The relevant quote is here:
No person can be punished for entertaining or professing religious beliefs or disbeliefs, for church attendance or non-attendance.
^ this is by action from the State, BTW. Not an employer.
The NFL is not an organization that exists to promote religion. They exist to promote football. Take your complaint to the ACLU. I bet they laugh you out of the office.
:chuckle:
-Slashy
P.S. I'm not a Christian.

Firstly, they're not Hanes, they're Speedos of the anal-flossing variety (it's a high-plaque area, and don't let anyone tell you different.)
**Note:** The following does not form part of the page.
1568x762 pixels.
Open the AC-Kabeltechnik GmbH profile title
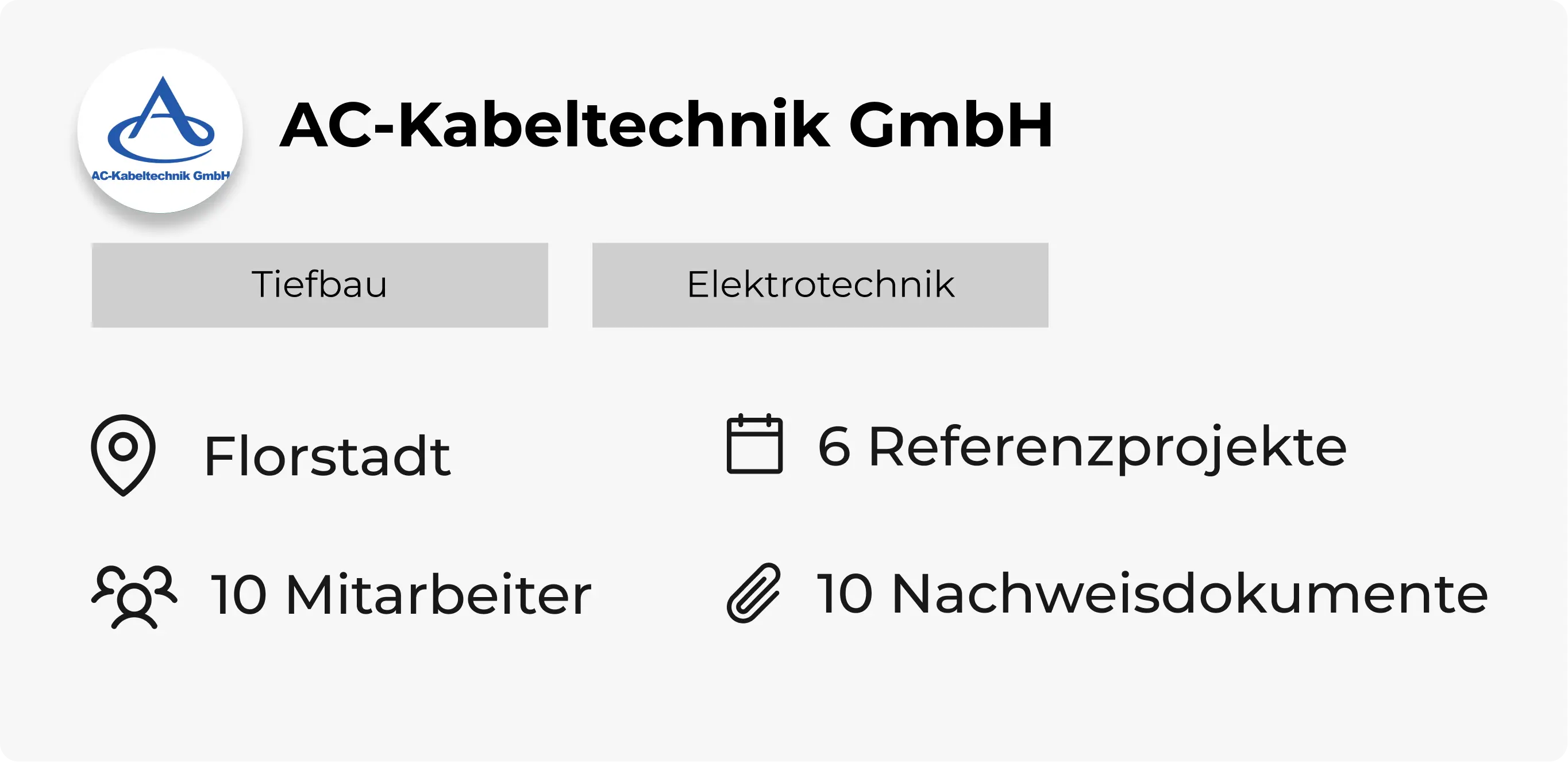(x=667, y=125)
Secondly, my claim was, and I quote:
You're right, they are not a government agency. They can do whatever the hell the want... as long as they are not accepting government dollars. That's not a radical interpretation of the Separation Clause, by the way. It's standard.
I don't see me telling Troy what he can and cannot believe here. It's OK though... people misread things. It happens. You shouldn't be embarrassed by that.

Thirdly, I'm so glad that we have you here to tell us what the relevant segments of the laws and legal commentary are. Unfortunately, you went and confused us with the bit that says:
No tax in any amount, large or small, can be levied to support any religious activities or institutions, whatever they may be called, or whatever form they may adopt to teach or practice religion.
Do you really think that inserting a private company proxy between taxpayer dollars and the Church washes the money clean? It doesn't work that way.
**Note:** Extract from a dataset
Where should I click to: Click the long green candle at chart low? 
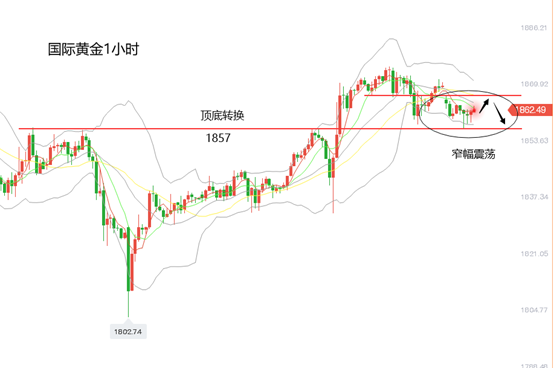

My claim stands: They can do whatever they want. I won't stand in their way. They will have to return our money, though. I would think most anyone in the country would be eager to ween the NFL off of the state's tit. They can't live off of ticket sales, licensing and billions in advertising dollars?

Finally, I'd like to hear what devilsdancefloor's interpretation is of the OP's intent, and how that even matters, given the tendency of Bruce Arians to pop up in gripes about the D or ST, and of Obama to arise almost everywhere. Anyhow, the dude brought up how wonderful it is that Troy is stitching god into his uniform, and I disagree - although I do see an opportunity for states and cities everywhere to get their money back from Goodell and his fellow vultures.

Shoes
12-29-2009, 08:29 PM
Is it a full moon?

X-Terminator
12-29-2009, 08:41 PM
This has to be the first guy I have ever seen blast an athlete for expressing his religion. There is nothing - repeat NOTHING - that says Troy cannot express his religion on the field. The league could fine him if they say it's a uniform violation - that is their right - but they cannot bar him from religious expression. Players in other sports wear crosses around their necks - should we ban that too? Do you want to ban players kneeling in prayer when another player gets seriously injured? Where does it end?

ricardisimo
12-29-2009, 08:49 PM
This has to be the first guy I have ever seen blast an athlete for expressing his religion. There is nothing - repeat NOTHING - that says Troy cannot express his religion on the field. The league could fine him if they say it's a uniform violation - that is their right - but they cannot bar him from religious expression. Players in other sports wear crosses around their necks - should we ban that too? Do you want to ban players kneeling in prayer when another player gets seriously injured? Where does it end?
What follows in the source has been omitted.